▸ **Tasks for this exercise**:
a) In the post on Melville's revisions below, which hymnbook is given as an example of where Watts's psalms were collected in Melville's day?
b) Continue the post below on Melville's revisions to his Fredericksburgh inscription, starting right after its final sentence.

▸ **Document**:
++++++++++

Isaac Watts from NPG

Glorious! to find poetry by Melville appreciatively discussed in so respectable a place as the NY Times Opnionator, in the recent online commentary by Cynthia Wachtell, Melville's About-Face. Wachtell is doing something I love, comparing different versions of texts. John Bryant by the way wrote a great book about the pleasures of that enterprise, The Fluid Text, well deserving of wider readership. In her Opinionator piece, Wachtell essentially offers what Bryant would call a "revision narrative" to account for two small yet potentially significant changes Melville made (or rather tried to make before publication) to the text of his brief Civil War poem, "Inscription for the Slain at Fredericksburgh." As Wachtell explains, Melville wanted to change "Slain" in the title to "Dead," and "glory" to "dreadful glory." A third change, "Strown" to "Strewn" receives no comment. There we catch Melville regretting his grammar. To discuss that about-face gets you deep into the grammar of weak verbs with strong past participles. Yow! No wonder Watchell won't touch "strown" or "strewn."

Let's just say Melville rejected "strown" as distractingly archaic, and let it go.

Wachtell unconvicingly treats "slain" and "dead" as synonyms with different connotations or associations, one ("slain") more romantic and one ("dead") more realistic. But wait, these words are not semantically the same, not quite. Slain means killed by someone, even murdered, violently--right? Slain conjures the slayer. Dead seems by contrast more neutral, concerned with the fact of death, not the manner. Melville's tribute memorializes the military dead as proactive heroes of their own lives. They acted bravely, performed a deed worthy of a song. Slain threatens to steal some of that hard-won glory from the patriot and give it to the rebel. Forget for now the Confederate slayers, this one is for the noble Union dead.

Wachtell reads the d-words "dead" and "dreadful" as attempts by Melville to modify a conventionally pious stance through the "starker" language of "nascent realism." This interpretation strangely conflates romanticism and reverence, regarded as equally quaint and delusional, apparently, to which Wachtell opposes realism, regarded it seems as a later, less embarrassing stage of human development. But who in the world, any world, wants realism on a memorial inscription to dead soldiers? But let that go, for now. I truly meant to consider "dreadful glory," the interesting change from this
A glory lights an earnest end;
to this:
A dreadful glory lights an earnest end;
Wachtell sees in "dreadful" a change of heart, Melville's "about-face" away from the familiarly worshipful "glory":
His insertion of “dreadful” to modify “glory,” like the substitution of “dead” for “slain,” subtly alters and challenges the otherwise reverential tone of the work.  (Melville's About-Face)
But here's the thing. The change to "dreadful glory" makes the tone more not less reverential. Whatever tension or conflict dreadful poses for glory is thoroughly traditional. The challenge perceived by Wachtell derives not from the dictionary of realism, but the dictionary of Protestant hymnody and theology. God's righteousness (glory) is conventionally placed alongside the terror of God's (dreadful) wrath. Melville's change to "dreadful glory" echoes a number of Protestant hymns, most notably Psalm 65 in the verse translation by the "progenitor of the English congregational hymn" Isaac Watts. Watts's psalms in Melville's day were widely available, collected (and awaiting perusal at Google Books) for example in popular hymnbooks such as A Pastor's Selection of Hymns (Philadelphia, 1860).

++++++++++

▸ **Record list**:
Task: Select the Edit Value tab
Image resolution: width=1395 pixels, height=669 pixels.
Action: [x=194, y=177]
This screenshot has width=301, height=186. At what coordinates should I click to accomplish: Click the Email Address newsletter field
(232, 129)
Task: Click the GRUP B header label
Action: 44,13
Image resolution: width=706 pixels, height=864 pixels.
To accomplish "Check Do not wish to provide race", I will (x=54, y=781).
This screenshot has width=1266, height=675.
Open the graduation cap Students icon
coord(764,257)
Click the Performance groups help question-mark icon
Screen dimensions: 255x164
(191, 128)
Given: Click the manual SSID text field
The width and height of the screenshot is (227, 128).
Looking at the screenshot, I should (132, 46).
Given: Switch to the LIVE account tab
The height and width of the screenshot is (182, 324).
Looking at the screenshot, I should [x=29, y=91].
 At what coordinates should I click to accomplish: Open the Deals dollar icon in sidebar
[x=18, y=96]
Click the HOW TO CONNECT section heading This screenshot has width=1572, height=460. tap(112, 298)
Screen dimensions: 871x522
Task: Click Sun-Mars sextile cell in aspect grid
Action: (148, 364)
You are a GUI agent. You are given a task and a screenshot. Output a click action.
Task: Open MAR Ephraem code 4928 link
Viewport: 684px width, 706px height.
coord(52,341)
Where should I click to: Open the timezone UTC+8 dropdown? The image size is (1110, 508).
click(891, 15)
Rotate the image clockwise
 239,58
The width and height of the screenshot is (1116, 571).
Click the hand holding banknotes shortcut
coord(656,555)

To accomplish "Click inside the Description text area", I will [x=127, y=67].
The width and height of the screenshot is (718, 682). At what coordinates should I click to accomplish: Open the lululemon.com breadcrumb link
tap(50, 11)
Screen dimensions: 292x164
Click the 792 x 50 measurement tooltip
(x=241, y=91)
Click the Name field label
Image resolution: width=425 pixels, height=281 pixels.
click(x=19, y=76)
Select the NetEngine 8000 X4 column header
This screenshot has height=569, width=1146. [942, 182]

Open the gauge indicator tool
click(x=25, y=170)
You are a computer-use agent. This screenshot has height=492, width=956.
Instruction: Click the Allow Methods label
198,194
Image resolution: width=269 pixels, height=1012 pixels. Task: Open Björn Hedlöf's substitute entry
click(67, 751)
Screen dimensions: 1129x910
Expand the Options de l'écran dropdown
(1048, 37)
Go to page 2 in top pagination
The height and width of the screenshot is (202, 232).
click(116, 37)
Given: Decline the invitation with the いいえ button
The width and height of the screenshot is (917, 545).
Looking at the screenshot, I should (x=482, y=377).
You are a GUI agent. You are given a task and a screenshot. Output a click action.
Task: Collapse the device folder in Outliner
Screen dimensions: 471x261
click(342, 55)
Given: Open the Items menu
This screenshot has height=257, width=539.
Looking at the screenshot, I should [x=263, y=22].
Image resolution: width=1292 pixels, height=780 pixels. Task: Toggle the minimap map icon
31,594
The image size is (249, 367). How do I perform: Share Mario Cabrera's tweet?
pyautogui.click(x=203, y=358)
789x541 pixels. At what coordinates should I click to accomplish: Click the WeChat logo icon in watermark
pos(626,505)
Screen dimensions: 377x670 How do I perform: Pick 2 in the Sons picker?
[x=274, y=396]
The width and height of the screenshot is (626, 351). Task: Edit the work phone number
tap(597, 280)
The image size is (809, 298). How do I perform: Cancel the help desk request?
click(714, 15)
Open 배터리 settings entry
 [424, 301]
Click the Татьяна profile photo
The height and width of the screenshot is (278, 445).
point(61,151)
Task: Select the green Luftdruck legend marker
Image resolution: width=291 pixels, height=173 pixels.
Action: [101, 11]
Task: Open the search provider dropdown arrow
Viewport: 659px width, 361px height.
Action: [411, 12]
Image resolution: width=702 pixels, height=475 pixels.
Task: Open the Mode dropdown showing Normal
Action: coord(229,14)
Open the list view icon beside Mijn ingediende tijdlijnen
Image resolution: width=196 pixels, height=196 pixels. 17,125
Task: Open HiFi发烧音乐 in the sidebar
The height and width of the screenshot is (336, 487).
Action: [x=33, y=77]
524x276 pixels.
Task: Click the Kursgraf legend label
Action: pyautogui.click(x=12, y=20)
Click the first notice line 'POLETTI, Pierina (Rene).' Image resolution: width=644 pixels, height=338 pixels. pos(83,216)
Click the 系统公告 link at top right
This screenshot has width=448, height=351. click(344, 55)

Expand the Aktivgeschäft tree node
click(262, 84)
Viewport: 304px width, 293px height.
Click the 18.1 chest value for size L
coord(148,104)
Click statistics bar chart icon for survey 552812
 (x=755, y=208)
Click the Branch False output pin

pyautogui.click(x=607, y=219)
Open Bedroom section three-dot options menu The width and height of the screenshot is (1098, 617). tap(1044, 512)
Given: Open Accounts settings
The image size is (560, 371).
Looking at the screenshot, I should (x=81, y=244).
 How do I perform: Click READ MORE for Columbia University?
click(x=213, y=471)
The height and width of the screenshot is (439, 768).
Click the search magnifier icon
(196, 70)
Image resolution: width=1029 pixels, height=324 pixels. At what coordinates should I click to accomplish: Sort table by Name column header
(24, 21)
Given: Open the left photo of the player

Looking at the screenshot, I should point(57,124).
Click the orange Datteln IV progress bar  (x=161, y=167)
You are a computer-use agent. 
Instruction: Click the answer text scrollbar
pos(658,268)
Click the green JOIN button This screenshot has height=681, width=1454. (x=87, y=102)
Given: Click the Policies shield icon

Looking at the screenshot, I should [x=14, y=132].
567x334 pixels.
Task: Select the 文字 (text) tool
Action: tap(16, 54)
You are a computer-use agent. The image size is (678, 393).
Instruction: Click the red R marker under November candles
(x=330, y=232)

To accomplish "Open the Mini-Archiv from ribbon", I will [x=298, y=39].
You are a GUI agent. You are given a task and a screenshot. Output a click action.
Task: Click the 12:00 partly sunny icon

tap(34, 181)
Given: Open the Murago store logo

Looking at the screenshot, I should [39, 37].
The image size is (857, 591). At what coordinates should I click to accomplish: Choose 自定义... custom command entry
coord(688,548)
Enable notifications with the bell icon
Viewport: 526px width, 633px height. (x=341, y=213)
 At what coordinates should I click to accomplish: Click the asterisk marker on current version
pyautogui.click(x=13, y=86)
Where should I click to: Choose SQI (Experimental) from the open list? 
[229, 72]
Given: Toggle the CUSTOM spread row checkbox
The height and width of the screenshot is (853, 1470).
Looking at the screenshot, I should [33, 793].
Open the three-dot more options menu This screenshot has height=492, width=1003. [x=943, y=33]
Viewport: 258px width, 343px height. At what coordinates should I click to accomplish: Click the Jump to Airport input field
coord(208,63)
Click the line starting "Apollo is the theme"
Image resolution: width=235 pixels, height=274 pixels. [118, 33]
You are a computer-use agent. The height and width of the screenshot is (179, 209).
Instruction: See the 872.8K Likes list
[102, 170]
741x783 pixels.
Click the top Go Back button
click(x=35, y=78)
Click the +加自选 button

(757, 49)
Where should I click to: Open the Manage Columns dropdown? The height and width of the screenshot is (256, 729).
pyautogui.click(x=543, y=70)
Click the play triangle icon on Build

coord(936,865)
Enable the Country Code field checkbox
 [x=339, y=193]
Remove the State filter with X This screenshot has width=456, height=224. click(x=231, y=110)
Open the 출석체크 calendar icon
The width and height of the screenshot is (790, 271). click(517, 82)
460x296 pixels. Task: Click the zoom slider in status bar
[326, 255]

++++++++++

▸ **Answers to the tasks**:
a) A Pastor's Selection of Hymns (Philadelphia, 1860).

b)
With dreadful glory God fulfils
What his afflicted saints request;
And with almighty wrath reveals
His love, to give his churches rest. 
Then shall the flocking nations run
To Zion's hill, and own their Lord;
The rising and the setting sun
Shall see the Savior's name adored.
(Psalm 65, Isaac Watts)
We knew Melville liked to use (and abuse?) Watts. Hershel Parker has called attention to the borrowing from Watts in Moby-Dick:
The words to popular hymns were often composed by notable religious poets such as Isaac Watts and William Cowper. Melville makes his lank Bildad, for example, sing Watts’s “A Prospect of Heaven Makes Death Easy” as he pilots the Pequod out of Nantucket in chapter 22 of Moby-Dick. --Melville: The Making of the Poet
And we knew Melville made poetic use of other metrical adaptations from the Psalms, not only from Watts. Again in Moby-Dick, Father Mapple's hymn is reworked from Psalm 18 in the hymnal of the Protestant Reformed Dutch Church. 

So rather than a jolt of "nascent realism," Melville's change to "dreadful" would have interposed the uncomfortable but nonetheless familiar Protestant view of God, or the divine, or divine dispensations, as terrifyingly awesome. This connection happens right away in the first line. Subsequent language similarly evokes Christian history and eschatology: a time of joyful restoration ("jubilee") when souls ("ghosts") are "transfigured." When are they transfigured?  The end time, raptured even to the "rapturous height" of, what, heaven?

No! The fallen at Fredericksburg are "transfigured" at the "rapturous height"
Of their passionate feat of arms.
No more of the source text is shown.